The next morning, as he went to his work, he heard that his little girl was dead.

"What! My little little darling gone!"

[CHAPTER IX]

OLD SOLOMON'S HOPE

THERE was a little grave to be dug that day, and it was the hardest task old Solomon ever had. The earth seemed to him as heavy as lead that morning; many a time he stopped and moaned, as if he could work no more. He sometimes looked up, as if he half expected to see his little Dot standing at the top of the grave.

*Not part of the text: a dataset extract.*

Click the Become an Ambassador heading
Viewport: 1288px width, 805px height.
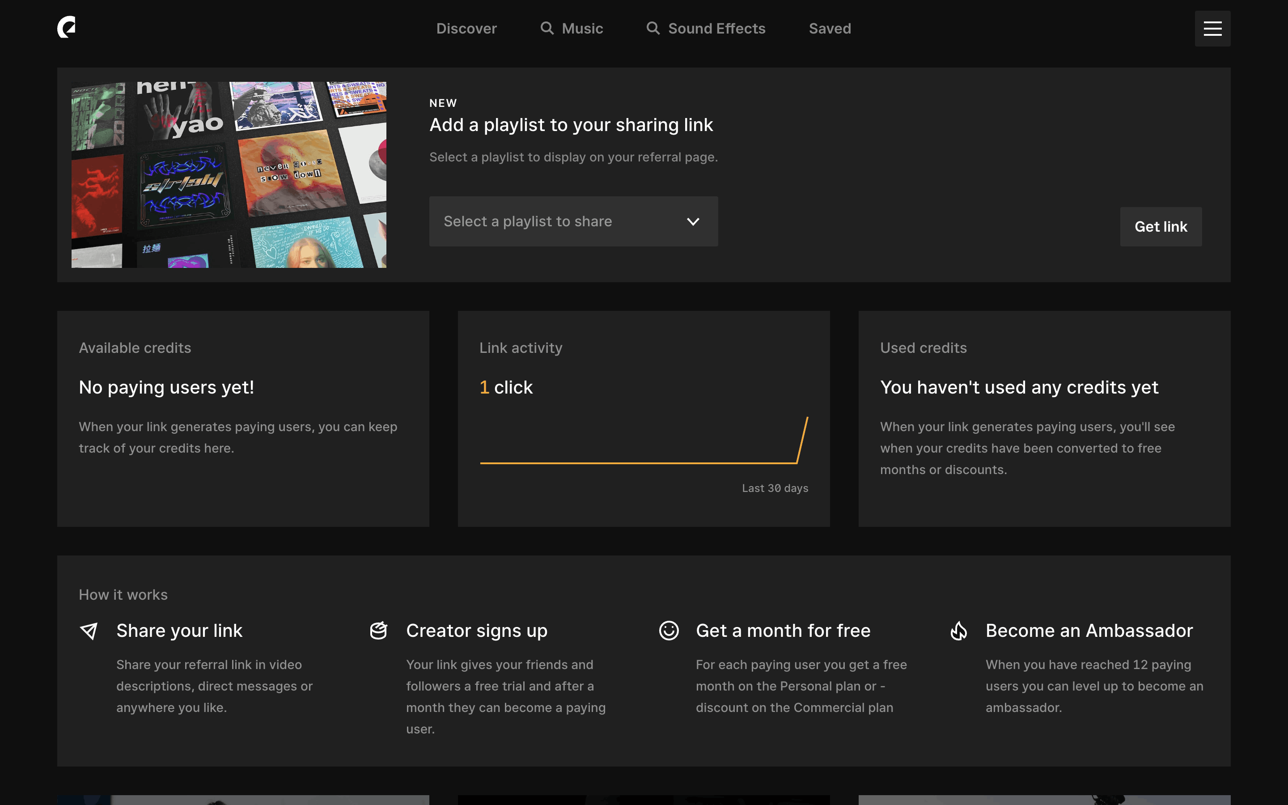(x=1089, y=631)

He almost thought he heard her merry laugh, and her dear little voice saying, "Won't you say my little prayer, Mr. Solemn?"

But this was his little Dot's grave, and she was dead. It could not be true; oh, it could not be true!

But, as the old man toiled on, a happier thought stole into his old soul, and he thought he saw his little Dot, dressed in white, and walking with the angels, near the dear Lord, in the home above the blue sky. And it did old Solomon good to think of this.

The grave was close to Lilian's; side by side they were to lie, for so Lilian's father had ordered it. For he loved little Dot for the care she had taken of his child's grave.

It was the day of the funeral—little Dot's funeral. Old Solomon was wandering among the trees of the cemetery, and every now and then stooping wearily to gather something from the ground. He was getting daisies to put in his little dear's grave. They were very scarce now, and it gave him much trouble to collect them, and they looked very poor and frost-bitten when he put them together, but they were the best he could find, and, with trembling hands, he threw them into the little grave.

It was a very quiet funeral. The gentleman and lady and their two little girls came to it, and Dot's father and mother, and old Solomon did his sorrowful part.